>>>

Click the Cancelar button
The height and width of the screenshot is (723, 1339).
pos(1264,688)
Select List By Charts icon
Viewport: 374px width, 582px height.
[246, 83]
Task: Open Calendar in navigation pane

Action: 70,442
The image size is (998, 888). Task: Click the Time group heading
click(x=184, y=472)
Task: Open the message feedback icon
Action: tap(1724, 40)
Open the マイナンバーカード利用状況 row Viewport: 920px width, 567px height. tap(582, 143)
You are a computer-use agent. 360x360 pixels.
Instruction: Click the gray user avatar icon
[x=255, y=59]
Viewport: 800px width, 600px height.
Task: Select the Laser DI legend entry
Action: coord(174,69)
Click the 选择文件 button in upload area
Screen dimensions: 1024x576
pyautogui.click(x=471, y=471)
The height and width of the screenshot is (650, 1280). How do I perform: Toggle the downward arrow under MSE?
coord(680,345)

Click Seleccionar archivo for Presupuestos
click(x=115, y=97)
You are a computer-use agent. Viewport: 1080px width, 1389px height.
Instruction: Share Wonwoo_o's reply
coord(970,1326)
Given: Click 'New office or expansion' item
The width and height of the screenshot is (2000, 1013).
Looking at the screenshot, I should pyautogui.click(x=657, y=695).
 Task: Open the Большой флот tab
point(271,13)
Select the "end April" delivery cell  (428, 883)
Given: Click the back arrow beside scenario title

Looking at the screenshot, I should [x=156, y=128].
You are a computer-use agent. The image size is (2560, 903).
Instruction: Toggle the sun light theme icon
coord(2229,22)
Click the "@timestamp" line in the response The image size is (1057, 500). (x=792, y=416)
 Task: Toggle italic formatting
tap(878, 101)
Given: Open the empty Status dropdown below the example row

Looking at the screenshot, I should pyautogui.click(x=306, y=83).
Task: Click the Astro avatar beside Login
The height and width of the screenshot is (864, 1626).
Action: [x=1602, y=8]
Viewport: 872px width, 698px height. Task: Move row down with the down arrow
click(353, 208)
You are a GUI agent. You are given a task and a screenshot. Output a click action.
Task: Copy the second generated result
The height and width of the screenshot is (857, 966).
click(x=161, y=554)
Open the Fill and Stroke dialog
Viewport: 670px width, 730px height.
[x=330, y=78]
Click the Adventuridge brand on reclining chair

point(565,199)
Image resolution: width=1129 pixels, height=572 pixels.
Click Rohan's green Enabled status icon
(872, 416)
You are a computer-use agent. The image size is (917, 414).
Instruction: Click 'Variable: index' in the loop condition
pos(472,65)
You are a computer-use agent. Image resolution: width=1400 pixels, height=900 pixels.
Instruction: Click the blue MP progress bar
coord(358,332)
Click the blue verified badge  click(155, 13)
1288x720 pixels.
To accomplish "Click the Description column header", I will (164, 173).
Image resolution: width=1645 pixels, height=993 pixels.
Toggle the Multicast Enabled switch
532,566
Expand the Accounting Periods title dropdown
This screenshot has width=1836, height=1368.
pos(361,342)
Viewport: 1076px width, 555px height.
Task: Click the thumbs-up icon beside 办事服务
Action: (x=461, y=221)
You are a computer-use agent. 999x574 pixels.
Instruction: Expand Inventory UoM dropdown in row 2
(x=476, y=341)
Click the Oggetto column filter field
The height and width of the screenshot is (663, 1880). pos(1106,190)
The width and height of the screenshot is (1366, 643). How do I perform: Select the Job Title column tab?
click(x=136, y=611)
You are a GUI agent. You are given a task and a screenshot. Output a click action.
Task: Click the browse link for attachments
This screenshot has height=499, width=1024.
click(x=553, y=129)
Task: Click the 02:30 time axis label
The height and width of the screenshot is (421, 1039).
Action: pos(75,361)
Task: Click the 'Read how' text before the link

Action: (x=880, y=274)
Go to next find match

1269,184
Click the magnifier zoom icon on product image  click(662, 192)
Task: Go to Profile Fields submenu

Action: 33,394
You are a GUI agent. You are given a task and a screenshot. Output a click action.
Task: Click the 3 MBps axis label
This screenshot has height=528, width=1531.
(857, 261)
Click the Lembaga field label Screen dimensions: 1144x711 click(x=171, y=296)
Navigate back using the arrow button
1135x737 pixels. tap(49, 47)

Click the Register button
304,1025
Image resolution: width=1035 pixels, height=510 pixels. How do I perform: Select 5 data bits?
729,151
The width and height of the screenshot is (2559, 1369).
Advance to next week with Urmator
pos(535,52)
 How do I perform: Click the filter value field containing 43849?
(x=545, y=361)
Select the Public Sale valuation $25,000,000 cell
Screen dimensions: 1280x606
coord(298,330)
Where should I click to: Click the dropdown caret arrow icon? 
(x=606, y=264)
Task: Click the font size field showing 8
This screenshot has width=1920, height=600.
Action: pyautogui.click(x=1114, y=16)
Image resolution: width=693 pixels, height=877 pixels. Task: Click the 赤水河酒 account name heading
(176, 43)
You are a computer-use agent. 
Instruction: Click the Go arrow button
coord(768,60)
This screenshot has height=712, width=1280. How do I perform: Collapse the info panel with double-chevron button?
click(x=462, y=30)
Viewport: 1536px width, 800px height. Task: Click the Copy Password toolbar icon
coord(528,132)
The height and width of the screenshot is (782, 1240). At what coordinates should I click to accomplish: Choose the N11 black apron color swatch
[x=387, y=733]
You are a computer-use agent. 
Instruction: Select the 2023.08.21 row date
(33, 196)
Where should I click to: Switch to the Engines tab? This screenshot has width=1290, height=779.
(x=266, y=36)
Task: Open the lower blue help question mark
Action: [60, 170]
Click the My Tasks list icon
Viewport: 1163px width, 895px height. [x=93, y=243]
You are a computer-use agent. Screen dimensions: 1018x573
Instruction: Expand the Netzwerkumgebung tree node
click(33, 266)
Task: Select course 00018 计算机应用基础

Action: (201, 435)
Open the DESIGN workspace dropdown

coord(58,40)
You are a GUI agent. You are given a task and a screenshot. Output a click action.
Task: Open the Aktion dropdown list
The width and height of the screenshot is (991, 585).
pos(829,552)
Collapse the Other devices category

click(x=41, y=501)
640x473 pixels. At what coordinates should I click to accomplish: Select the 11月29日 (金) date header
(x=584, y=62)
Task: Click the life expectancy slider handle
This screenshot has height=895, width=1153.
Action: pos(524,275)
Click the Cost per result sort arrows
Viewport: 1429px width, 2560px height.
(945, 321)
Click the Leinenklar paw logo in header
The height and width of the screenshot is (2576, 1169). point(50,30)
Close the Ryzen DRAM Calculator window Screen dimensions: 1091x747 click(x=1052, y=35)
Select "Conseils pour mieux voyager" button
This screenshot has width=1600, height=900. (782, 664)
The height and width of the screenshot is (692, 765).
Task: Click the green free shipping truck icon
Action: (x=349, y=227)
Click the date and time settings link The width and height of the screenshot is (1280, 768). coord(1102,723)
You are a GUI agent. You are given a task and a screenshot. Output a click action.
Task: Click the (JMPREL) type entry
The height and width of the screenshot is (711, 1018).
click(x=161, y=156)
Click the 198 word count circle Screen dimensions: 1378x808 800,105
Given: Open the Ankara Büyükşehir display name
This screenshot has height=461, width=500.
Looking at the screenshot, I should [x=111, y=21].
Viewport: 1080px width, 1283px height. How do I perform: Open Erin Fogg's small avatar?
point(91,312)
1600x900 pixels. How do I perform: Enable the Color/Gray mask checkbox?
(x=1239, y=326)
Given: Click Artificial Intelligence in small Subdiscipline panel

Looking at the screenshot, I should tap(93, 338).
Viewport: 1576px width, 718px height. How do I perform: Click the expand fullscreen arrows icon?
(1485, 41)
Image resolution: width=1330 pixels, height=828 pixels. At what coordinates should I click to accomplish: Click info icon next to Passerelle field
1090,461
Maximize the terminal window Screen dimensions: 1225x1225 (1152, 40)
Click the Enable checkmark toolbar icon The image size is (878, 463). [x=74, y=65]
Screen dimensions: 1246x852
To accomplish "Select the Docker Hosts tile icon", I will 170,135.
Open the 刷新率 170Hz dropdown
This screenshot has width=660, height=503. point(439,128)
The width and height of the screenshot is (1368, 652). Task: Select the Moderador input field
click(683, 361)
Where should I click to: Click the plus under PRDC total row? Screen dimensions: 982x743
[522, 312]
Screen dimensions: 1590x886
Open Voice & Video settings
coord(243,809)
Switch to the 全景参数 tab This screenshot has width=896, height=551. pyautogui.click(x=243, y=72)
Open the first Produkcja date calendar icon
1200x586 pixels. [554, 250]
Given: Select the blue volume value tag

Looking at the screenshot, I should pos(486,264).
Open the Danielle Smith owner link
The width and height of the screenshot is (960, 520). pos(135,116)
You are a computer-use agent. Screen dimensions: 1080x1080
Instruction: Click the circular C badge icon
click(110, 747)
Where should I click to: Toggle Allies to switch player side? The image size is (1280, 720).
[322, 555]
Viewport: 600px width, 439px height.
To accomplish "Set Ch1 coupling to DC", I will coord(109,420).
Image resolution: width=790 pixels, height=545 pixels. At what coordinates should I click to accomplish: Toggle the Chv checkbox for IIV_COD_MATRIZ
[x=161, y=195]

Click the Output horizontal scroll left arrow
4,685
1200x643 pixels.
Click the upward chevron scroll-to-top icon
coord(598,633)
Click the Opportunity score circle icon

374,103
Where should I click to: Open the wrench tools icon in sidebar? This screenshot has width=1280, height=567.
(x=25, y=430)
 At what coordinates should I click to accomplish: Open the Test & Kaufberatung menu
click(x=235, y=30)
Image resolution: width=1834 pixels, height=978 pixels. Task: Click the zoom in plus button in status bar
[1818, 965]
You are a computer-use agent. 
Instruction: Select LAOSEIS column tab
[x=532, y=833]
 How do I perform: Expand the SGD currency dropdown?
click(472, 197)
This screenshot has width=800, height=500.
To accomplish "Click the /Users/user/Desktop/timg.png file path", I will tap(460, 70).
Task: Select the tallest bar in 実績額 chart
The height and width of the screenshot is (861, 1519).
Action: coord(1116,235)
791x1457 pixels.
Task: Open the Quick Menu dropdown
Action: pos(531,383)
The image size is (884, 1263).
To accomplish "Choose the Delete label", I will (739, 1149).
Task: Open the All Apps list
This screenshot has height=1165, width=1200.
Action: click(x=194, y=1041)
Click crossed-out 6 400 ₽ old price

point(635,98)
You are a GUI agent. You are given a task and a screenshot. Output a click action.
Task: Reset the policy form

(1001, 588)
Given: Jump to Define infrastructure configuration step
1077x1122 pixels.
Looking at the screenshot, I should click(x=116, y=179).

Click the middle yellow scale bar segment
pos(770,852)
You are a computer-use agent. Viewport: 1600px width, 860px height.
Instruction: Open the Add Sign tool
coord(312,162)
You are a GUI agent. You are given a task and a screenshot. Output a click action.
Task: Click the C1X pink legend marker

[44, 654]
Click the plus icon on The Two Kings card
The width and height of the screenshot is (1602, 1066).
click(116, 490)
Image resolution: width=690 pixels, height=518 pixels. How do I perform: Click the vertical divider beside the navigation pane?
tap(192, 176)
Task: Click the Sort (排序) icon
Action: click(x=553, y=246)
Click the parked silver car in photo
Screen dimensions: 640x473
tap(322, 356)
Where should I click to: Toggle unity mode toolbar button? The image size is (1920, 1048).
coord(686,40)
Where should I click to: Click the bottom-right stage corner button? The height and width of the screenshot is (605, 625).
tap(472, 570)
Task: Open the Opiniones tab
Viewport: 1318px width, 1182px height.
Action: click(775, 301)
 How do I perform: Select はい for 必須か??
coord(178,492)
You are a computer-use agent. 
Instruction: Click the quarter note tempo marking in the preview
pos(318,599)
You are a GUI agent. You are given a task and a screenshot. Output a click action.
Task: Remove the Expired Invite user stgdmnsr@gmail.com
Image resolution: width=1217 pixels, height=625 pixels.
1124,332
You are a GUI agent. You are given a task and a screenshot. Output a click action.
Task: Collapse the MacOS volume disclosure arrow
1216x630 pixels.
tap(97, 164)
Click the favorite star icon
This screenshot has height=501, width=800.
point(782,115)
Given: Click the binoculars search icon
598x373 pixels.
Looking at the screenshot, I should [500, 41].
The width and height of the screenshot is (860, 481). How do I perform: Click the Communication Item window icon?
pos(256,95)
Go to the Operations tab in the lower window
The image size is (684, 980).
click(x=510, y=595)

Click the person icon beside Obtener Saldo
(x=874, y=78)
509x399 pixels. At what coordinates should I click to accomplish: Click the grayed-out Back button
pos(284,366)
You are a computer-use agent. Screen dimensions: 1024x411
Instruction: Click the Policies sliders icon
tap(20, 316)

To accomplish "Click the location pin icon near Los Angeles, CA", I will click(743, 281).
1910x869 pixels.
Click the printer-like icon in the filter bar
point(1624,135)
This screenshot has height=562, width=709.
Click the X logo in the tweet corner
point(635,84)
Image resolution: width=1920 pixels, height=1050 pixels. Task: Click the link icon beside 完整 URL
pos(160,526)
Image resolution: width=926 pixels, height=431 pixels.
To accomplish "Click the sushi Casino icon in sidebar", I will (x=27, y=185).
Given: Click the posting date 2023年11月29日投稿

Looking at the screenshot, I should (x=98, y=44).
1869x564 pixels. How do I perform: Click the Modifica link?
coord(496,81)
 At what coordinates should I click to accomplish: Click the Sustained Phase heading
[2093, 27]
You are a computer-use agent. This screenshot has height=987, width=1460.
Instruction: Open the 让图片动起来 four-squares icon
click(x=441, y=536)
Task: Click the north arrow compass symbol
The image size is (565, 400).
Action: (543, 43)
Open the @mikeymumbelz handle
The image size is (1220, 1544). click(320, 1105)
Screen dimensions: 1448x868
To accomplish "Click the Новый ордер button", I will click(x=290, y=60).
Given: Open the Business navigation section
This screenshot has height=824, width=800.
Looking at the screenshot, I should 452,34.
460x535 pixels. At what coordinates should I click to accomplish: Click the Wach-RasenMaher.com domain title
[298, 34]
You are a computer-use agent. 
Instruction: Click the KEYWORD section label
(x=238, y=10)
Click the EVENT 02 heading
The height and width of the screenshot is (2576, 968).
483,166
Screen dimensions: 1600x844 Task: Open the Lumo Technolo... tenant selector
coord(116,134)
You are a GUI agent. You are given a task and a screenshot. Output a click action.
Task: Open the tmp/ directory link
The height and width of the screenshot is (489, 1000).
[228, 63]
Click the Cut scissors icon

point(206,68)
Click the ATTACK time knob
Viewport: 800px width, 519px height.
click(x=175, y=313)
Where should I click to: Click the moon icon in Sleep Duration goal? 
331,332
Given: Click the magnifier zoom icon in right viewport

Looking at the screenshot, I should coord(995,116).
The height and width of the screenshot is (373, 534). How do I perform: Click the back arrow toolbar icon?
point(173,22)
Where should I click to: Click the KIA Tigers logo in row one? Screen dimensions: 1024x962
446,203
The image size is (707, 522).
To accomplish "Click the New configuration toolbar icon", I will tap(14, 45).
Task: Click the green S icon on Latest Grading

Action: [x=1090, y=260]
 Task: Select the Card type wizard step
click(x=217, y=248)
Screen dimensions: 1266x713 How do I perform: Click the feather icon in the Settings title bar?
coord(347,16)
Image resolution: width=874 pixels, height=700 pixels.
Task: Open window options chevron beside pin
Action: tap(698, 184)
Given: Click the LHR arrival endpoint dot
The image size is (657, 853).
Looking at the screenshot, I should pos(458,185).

<<<

- **WHAT NEEDS TO BE DONE**
Make a list of all lines in the data that contain "result".

- **ANSWER TO THIS PROBLEM**
Task: Copy the second generated result
Click the Cost per result sort arrows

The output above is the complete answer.